== Excerpted records ==

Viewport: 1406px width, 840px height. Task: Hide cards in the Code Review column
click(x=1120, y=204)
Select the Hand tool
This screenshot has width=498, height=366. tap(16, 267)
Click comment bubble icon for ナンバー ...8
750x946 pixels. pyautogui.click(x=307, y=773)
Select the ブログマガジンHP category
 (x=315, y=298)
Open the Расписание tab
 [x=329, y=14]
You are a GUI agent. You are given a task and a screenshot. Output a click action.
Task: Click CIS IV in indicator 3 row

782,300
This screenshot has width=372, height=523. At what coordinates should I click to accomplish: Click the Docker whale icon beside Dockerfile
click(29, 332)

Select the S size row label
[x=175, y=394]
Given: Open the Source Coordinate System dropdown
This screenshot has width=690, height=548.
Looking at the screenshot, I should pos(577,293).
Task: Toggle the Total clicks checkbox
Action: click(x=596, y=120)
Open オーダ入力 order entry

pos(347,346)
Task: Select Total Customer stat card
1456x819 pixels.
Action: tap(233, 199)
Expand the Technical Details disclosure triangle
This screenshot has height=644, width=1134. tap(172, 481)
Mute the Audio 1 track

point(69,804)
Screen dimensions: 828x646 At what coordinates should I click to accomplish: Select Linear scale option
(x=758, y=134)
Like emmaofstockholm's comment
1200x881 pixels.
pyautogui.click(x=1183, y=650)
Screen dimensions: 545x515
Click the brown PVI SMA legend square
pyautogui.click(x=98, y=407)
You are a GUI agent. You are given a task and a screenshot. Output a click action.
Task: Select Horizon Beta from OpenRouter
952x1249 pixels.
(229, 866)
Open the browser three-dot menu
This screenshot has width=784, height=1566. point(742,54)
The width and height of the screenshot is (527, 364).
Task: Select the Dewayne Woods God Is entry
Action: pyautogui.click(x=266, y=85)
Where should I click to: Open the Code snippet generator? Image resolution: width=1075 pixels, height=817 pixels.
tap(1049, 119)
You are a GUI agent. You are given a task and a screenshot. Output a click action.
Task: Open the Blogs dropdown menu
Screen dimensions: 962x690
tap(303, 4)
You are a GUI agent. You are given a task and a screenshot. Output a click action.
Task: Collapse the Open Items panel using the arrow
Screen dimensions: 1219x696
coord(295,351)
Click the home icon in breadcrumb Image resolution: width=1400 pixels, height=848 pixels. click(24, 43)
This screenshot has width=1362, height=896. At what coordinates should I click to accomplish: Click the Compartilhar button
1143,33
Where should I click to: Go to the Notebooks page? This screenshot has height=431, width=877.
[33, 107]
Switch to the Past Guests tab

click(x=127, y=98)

===

> **Required work**: Can you render every line of the records above as a Markdown table with the columns Row and Line, numbering each line and leaving out blank lines?

> **The solution**:
| Row | Line |
|---|---|
| 1 | Viewport: 1406px width, 840px height. Task: Hide cards in the Code Review column |
| 2 | click(x=1120, y=204) |
| 3 | Select the Hand tool |
| 4 | This screenshot has width=498, height=366. tap(16, 267) |
| 5 | Click comment bubble icon for ナンバー ...8 |
| 6 | 750x946 pixels. pyautogui.click(x=307, y=773) |
| 7 | Select the ブログマガジンHP category |
| 8 |  (x=315, y=298) |
| 9 | Open the Расписание tab |
| 10 |  [x=329, y=14] |
| 11 | You are a GUI agent. You are given a task and a screenshot. Output a click action. |
| 12 | Task: Click CIS IV in indicator 3 row |
| 13 | 782,300 |
| 14 | This screenshot has width=372, height=523. At what coordinates should I click to accomplish: Click the Docker whale icon beside Dockerfile |
| 15 | click(29, 332) |
| 16 | Select the S size row label |
| 17 | [x=175, y=394] |
| 18 | Given: Open the Source Coordinate System dropdown |
| 19 | This screenshot has width=690, height=548. |
| 20 | Looking at the screenshot, I should pos(577,293). |
| 21 | Task: Toggle the Total clicks checkbox |
| 22 | Action: click(x=596, y=120) |
| 23 | Open オーダ入力 order entry |
| 24 | pos(347,346) |
| 25 | Task: Select Total Customer stat card |
| 26 | 1456x819 pixels. |
| 27 | Action: tap(233, 199) |
| 28 | Expand the Technical Details disclosure triangle |
| 29 | This screenshot has height=644, width=1134. tap(172, 481) |
| 30 | Mute the Audio 1 track |
| 31 | point(69,804) |
| 32 | Screen dimensions: 828x646 At what coordinates should I click to accomplish: Select Linear scale option |
| 33 | (x=758, y=134) |
| 34 | Like emmaofstockholm's comment |
| 35 | 1200x881 pixels. |
| 36 | pyautogui.click(x=1183, y=650) |
| 37 | Screen dimensions: 545x515 |
| 38 | Click the brown PVI SMA legend square |
| 39 | pyautogui.click(x=98, y=407) |
| 40 | You are a GUI agent. You are given a task and a screenshot. Output a click action. |
| 41 | Task: Select Horizon Beta from OpenRouter |
| 42 | 952x1249 pixels. |
| 43 | (229, 866) |
| 44 | Open the browser three-dot menu |
| 45 | This screenshot has width=784, height=1566. point(742,54) |
| 46 | The width and height of the screenshot is (527, 364). |
| 47 | Task: Select the Dewayne Woods God Is entry |
| 48 | Action: pyautogui.click(x=266, y=85) |
| 49 | Where should I click to: Open the Code snippet generator? Image resolution: width=1075 pixels, height=817 pixels. |
| 50 | tap(1049, 119) |
| 51 | You are a GUI agent. You are given a task and a screenshot. Output a click action. |
| 52 | Task: Open the Blogs dropdown menu |
| 53 | Screen dimensions: 962x690 |
| 54 | tap(303, 4) |
| 55 | You are a GUI agent. You are given a task and a screenshot. Output a click action. |
| 56 | Task: Collapse the Open Items panel using the arrow |
| 57 | Screen dimensions: 1219x696 |
| 58 | coord(295,351) |
| 59 | Click the home icon in breadcrumb Image resolution: width=1400 pixels, height=848 pixels. click(24, 43) |
| 60 | This screenshot has width=1362, height=896. At what coordinates should I click to accomplish: Click the Compartilhar button |
| 61 | 1143,33 |
| 62 | Where should I click to: Go to the Notebooks page? This screenshot has height=431, width=877. |
| 63 | [33, 107] |
| 64 | Switch to the Past Guests tab |
| 65 | click(x=127, y=98) |